Poster Paper: The Effect of Medicaid Expansion on Health Insurance Market Competition

Saturday, November 4, 2017
Regency Ballroom (Hyatt Regency Chicago)

*Names in bold indicate Presenter

Steven Bednar1, Frederic Blavin2 and Seth Gatto1, (1)Elon University, (2)Urban Institute


As part of the Affordable Care Act, states were given the option to expand Medicaid using mostly federal dollars to cover individuals with incomes up to 138% of the poverty level. States that chose to expand effectively removed many low-income individuals from the health care exchanges, altering the risk-pool faced by insurance companies. Using variation in the income distribution in coverage regions within states, we examine how Medicaid expansion affected the number of insurance companies offering plans and the premium of the benchmark plan in the first year of the health care exchanges.
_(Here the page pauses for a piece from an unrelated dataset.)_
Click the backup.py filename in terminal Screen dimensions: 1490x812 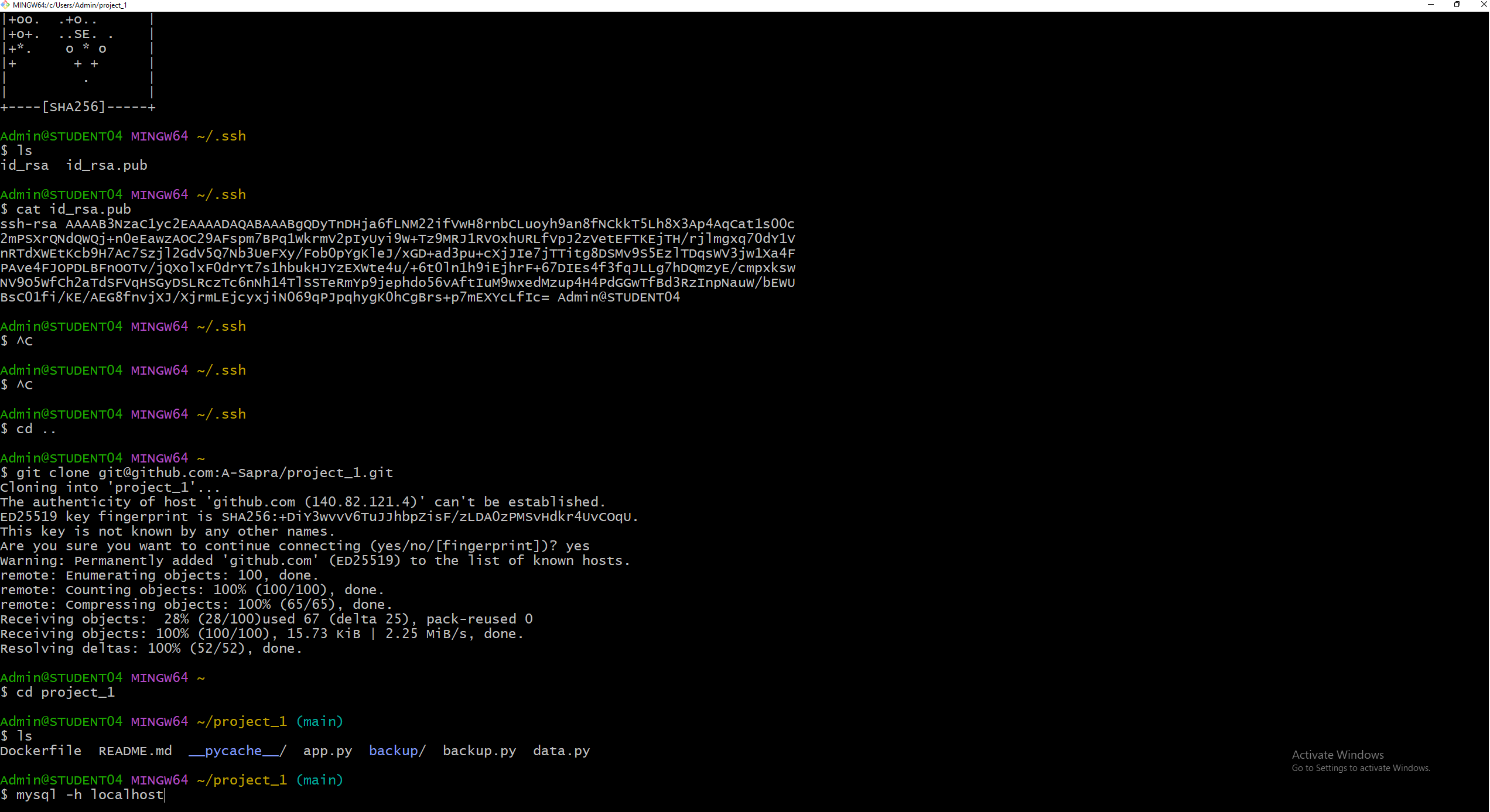[x=480, y=751]
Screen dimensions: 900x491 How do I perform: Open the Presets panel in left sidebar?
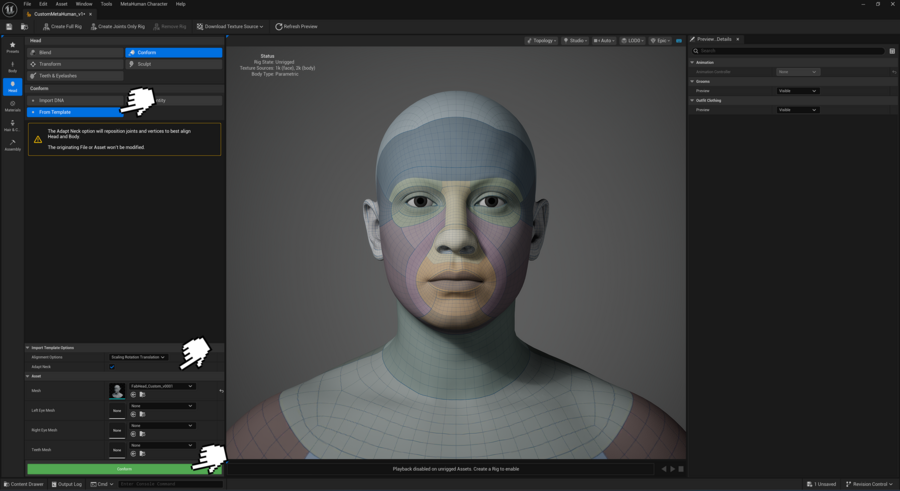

Controlling for the population that is likely to consider purchasing insurance on the federal exchange, we find that a 10% increase in the number of individuals aged 18-64 with income between 100 and 138% of the poverty level decreases premiums by 0.4% in states that expanded Medicaid. Moving from the 25th to 75th percentile of the number of individuals in this income range would lower premiums by 16%. We find no effect on the number of insurers indicating that the change in risk-pool was not enough to overcome barriers to entry.